My son is 12 now, and life is so full, his birthday last month passed without me having time to process it. As we sat together, I remembered the final days of my pregnancy with him, my fear and anxiety about giving birth. The day he was due, I went to my garden and dug up weeds and planted new flowers. My stomach was huge, but my body still felt limber enough to move around. I was young, only 27. He was supposed to arrive any day, and I was expectant, excited. But days passed and there were no contractions, nothing showing he was on his way. Finally, one morning, after breakfast, I went into the kitchen and decided to talk to him. I didn’t know if he could hear me, or what he could understand. But I thought if I spoke to him from my heart he’d hopefully get the message.
“It’s time to come out, buddy,” I said. “You have all these people waiting for you, all these people loving you. We’re ready for you now.”
My child was so deeply wanted.
At the hospital a day later, after hours of contractions that didn’t progress toward delivery, my doctor began to give me options. A vacuum, forceps. Or I could have surgery to cut me open and pull him out.
I opted for the surgery right away. I didn’t want my child to experience any pain, especially as he entered into the world. I wanted him to have as easy a life as possible. I would carry whatever I could so that he wouldn’t have to go through trouble.
I know now that it’s impossible to protect your child from pain, because pain and anguish is a natural part of life. But I wanted my son’s life to be perfect. I was going to do everything right. The warm, comforting house. The mom and dad always at his side. Barbecues, parks, a backyard to play in. Siblings, bedtime stories.
And then real life happened, messy and surprising and raw. His father and I got divorced. We all left the house we loved and moved into two separate apartments. My son had to change schools. Now, in middle school, he has friends who aren’t always nice, who sometimes run away from him. He wakes up with a ball of anxiety in his stomach he can’t explain. He worries that he’ll never get a hit at his baseball game. And I’m sure there are worries about girls, about whether they like him or don’t. He doesn’t invite his friends over because we live in an apartment, and he doesn’t want to be different. He doesn’t think his mom is normal. He’s trying to figure out this life, what’s right and wrong, what everything means.
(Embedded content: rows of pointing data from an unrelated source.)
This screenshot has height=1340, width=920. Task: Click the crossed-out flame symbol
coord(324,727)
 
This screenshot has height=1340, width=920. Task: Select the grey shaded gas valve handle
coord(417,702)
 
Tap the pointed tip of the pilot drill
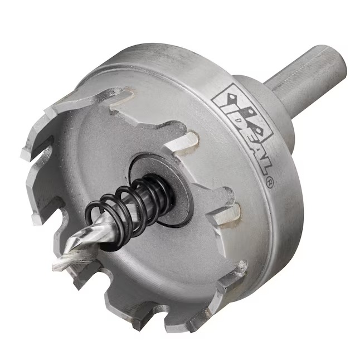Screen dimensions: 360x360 coord(54,267)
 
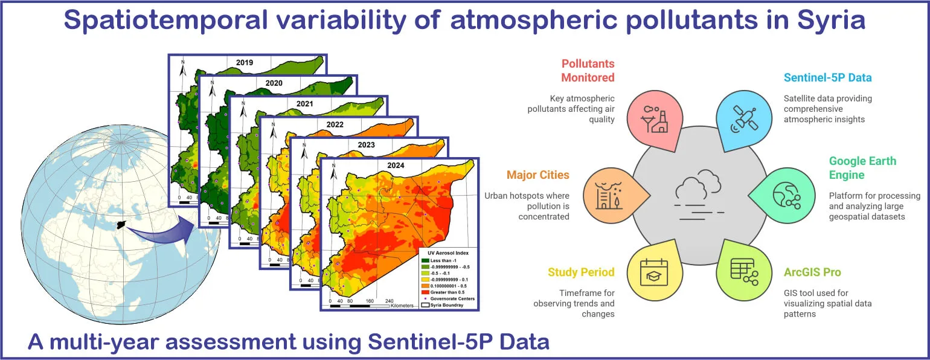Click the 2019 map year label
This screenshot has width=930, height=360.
tap(245, 62)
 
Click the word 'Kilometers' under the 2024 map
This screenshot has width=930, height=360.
tap(402, 306)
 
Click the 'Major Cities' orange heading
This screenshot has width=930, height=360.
tap(537, 175)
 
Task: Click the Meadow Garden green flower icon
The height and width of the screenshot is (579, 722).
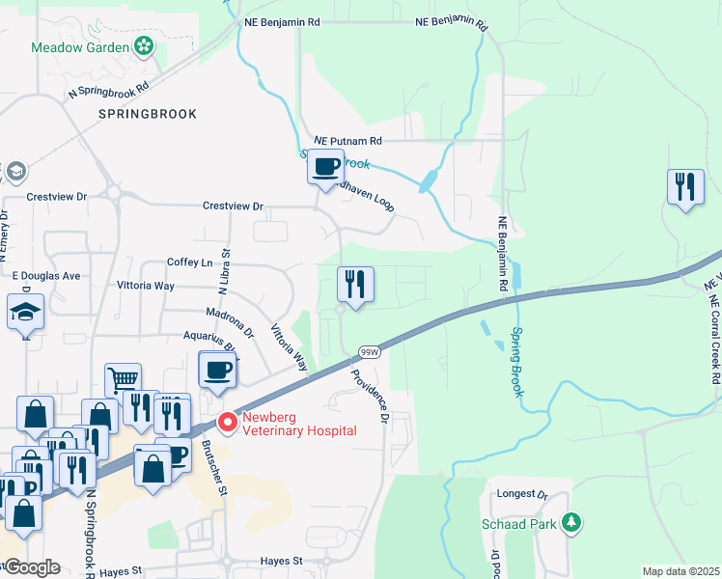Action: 144,46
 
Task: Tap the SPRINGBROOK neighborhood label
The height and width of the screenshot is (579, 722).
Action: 147,114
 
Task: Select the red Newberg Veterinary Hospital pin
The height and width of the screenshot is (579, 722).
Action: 227,423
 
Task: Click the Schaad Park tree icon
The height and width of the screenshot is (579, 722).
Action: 572,523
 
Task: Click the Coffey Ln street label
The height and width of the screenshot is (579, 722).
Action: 189,262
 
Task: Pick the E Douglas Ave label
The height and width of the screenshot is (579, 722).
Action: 45,275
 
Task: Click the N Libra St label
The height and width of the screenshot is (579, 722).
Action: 225,271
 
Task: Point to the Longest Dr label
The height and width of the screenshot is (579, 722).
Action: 522,494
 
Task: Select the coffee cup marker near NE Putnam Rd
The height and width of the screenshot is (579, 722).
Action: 326,167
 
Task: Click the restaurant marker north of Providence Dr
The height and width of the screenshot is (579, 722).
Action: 355,285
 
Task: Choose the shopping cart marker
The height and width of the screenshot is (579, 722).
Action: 124,380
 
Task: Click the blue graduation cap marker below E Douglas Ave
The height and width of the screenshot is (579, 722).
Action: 26,313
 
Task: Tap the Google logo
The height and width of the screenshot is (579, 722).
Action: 31,567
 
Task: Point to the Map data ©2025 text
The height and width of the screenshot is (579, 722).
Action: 680,571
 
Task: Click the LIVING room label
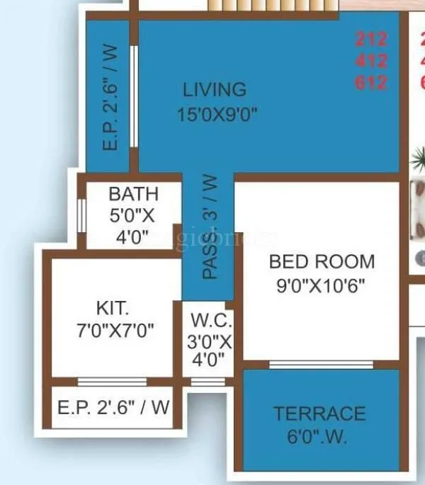click(x=215, y=90)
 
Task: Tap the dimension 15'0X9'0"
click(x=217, y=114)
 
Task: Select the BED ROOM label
click(x=322, y=261)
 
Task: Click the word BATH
click(x=133, y=194)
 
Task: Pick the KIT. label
click(x=113, y=308)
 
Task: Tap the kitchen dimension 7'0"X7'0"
click(x=115, y=330)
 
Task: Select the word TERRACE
click(x=320, y=413)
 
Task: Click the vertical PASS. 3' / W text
click(x=210, y=227)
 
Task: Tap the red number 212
click(x=372, y=39)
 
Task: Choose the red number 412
click(x=372, y=60)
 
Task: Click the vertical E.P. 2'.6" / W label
click(x=110, y=99)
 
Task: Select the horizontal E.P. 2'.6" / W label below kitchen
click(x=114, y=408)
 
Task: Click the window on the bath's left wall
click(x=82, y=215)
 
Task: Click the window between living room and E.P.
click(x=133, y=98)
And I can’t fix everything, like I want to. I can’t make it all better. I can’t give him everything he wants, because I’m only human, and have struggles of my own. All I can do is love him as deeply as possible, and provide a place that is safe and nurturing, where he is encouraged to be himself. And I have to trust that what I have to give is good enough.
But despite all that has happened in his life, my son, my amazing boy, knows how to treat people. He knows right and wrong when it really matters. He has an inner compass that tells him what to do when times are tough, how to be. And sometimes that’s hard for him to carry, because he’s only a kid. But I can think of nothing more important in a person than an inner knowledge of how to treat people. And I can’t take credit for the fact that he has that. That came as part of his package, all on its own. It’s how my beautiful boy was made.
I reached over to him, as he finished up breakfast and I sipped my coffee, and ran my hands through his hair. I touched his shoulder even though he didn’t want me to, because he is a little wary when I display too much emotion. I told him I could not be more proud, more grateful, for him.